### PROVIDED PASSAGE:
## START

Well, crap

The Snowpiercer post has gotten 200 referrals from Instagram in the last 40 minutes or so, and I can’t see exactly where they’re coming from. Typically when this happens it’s because someone’s calling me an idiot somewhere. If anybody’s come here from there and cares to leave a link in comments just so I can see where this is all coming from, that’d be cool. I don’t plan to engage with it, mind you.

In which we’re gonna need a bigger boat

I’ll get to the graphic in a minute; this is gonna be another grab-baggy sort of post. Bear with me.

I just finished mowing the back yard, just in time for it to start pouring outside, so I’m sure all the grass will be regrown in a day or two. I have shared my distaste for lawn work many times before; in fact, bitching about my lawn was one of my first posts around here. My wife, who is more fond of working outdoors than I am, generally handles it; my job is to remove snow, and we collaborate on leaves. You may recall that she broke her foot a couple of weeks ago, which coincided with the weather being nice enough that the grass came back to life; to her credit, she waited for me to figure it out myself that I was going to have to mow the fucking yard and didn’t bring it up until I’d ruined my own day. Having mowed the full mess over the last two days, I have realized something: I feel basically the same way about yard work as I do about writing fiction. I absolutely hate doing it, but the feeling of being done with it is absolutely stellar. I love looking at a freshly-mowed yard. I just don’t want to have to create the conditions to be able to do that. If I ever figure out how to enjoy writing as much as I enjoy being done with writing I will be at Seanan McGuire levels of productivity in six months.


Speaking of mowing: I don’t wear headphones all that often, so it was already kind of weird that I shelled out so much money for the AirPods Pro that I bought a bit ago– but holy shit, am I impressed by how good noise cancelling works. I wasn’t even listening to music for a good part of mowing the yard; I just had the headphones in with the noise cancelling on and I could barely hear anything. Cue someone hopping into comments to tell me that’s going to kill my ears, of course.

## END

### DATA ENTRIES:
## START

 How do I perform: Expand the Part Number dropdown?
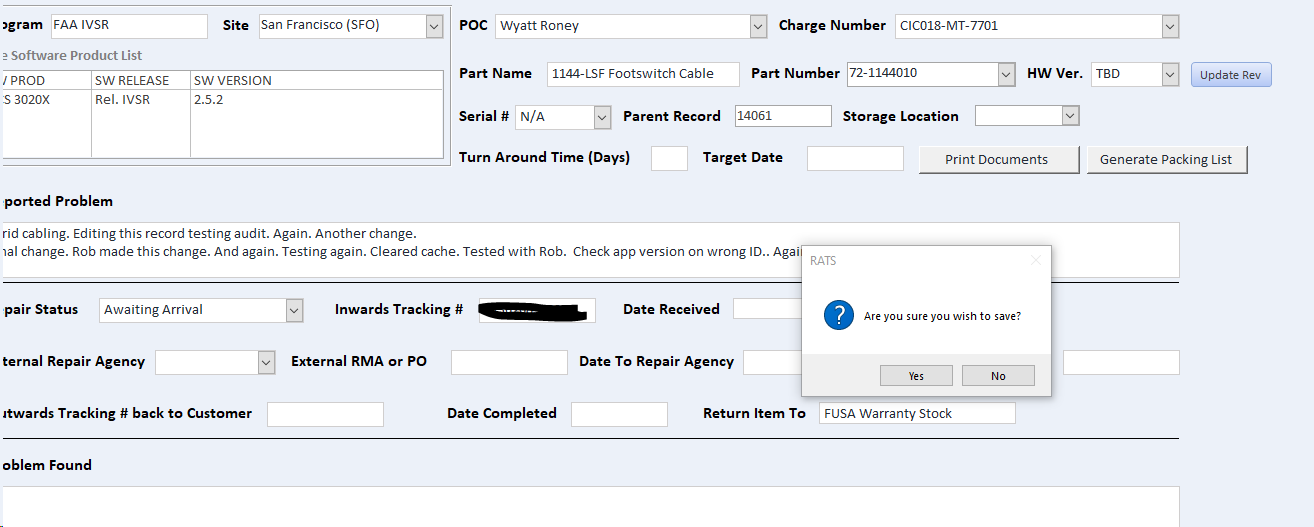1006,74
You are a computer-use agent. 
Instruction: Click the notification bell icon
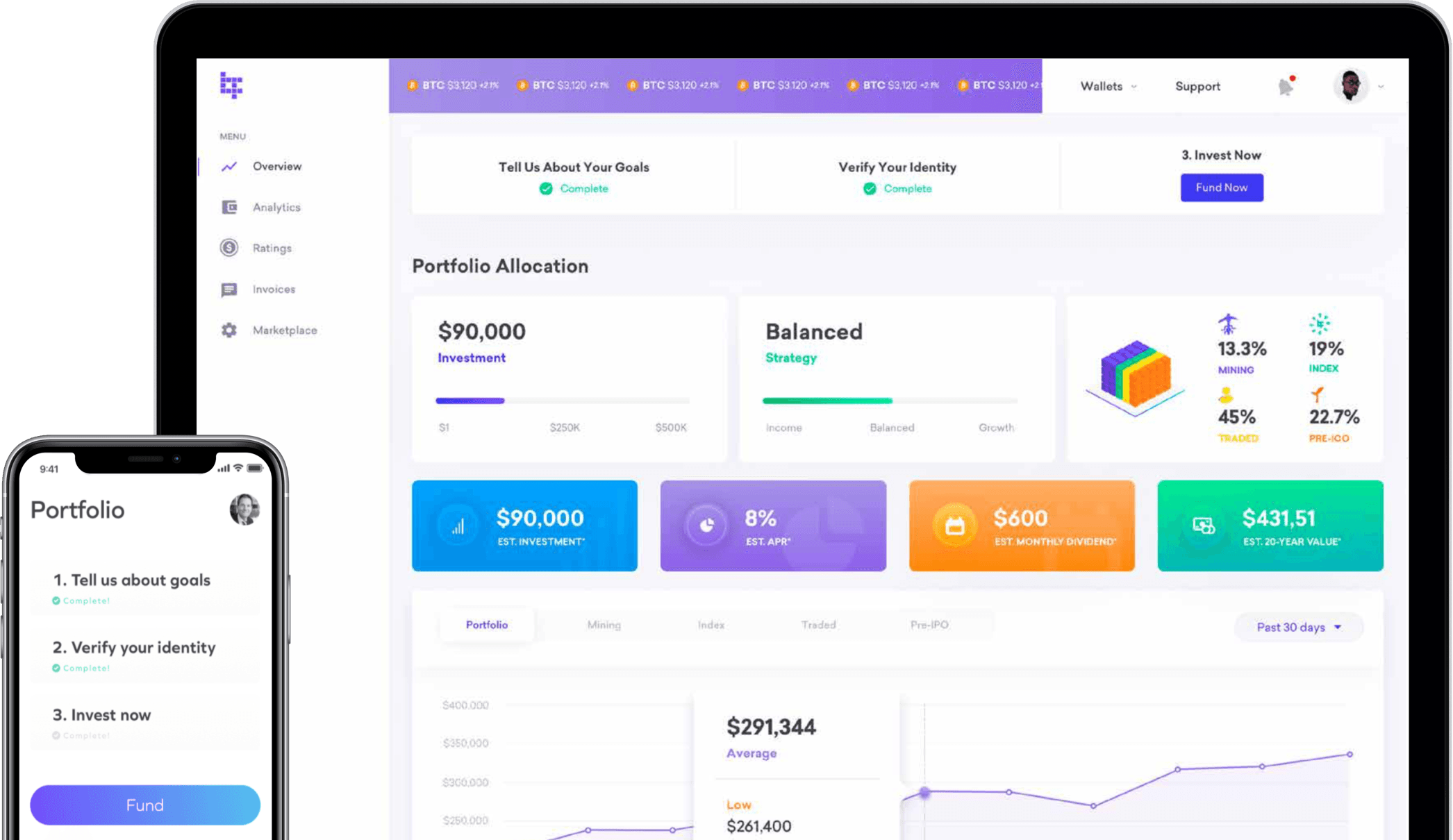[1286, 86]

## END

### GIVEN EXERCISE:
From the blog post at the top, repeat word for word the stretch that opens with the words containing "Speaking of mowing: I" and closes with "ears, of course.".

### WRITTEN ANSWER:
Speaking of mowing: I don’t wear headphones all that often, so it was already kind of weird that I shelled out so much money for the AirPods Pro that I bought a bit ago– but holy shit, am I impressed by how good noise cancelling works. I wasn’t even listening to music for a good part of mowing the yard; I just had the headphones in with the noise cancelling on and I could barely hear anything. Cue someone hopping into comments to tell me that’s going to kill my ears, of course.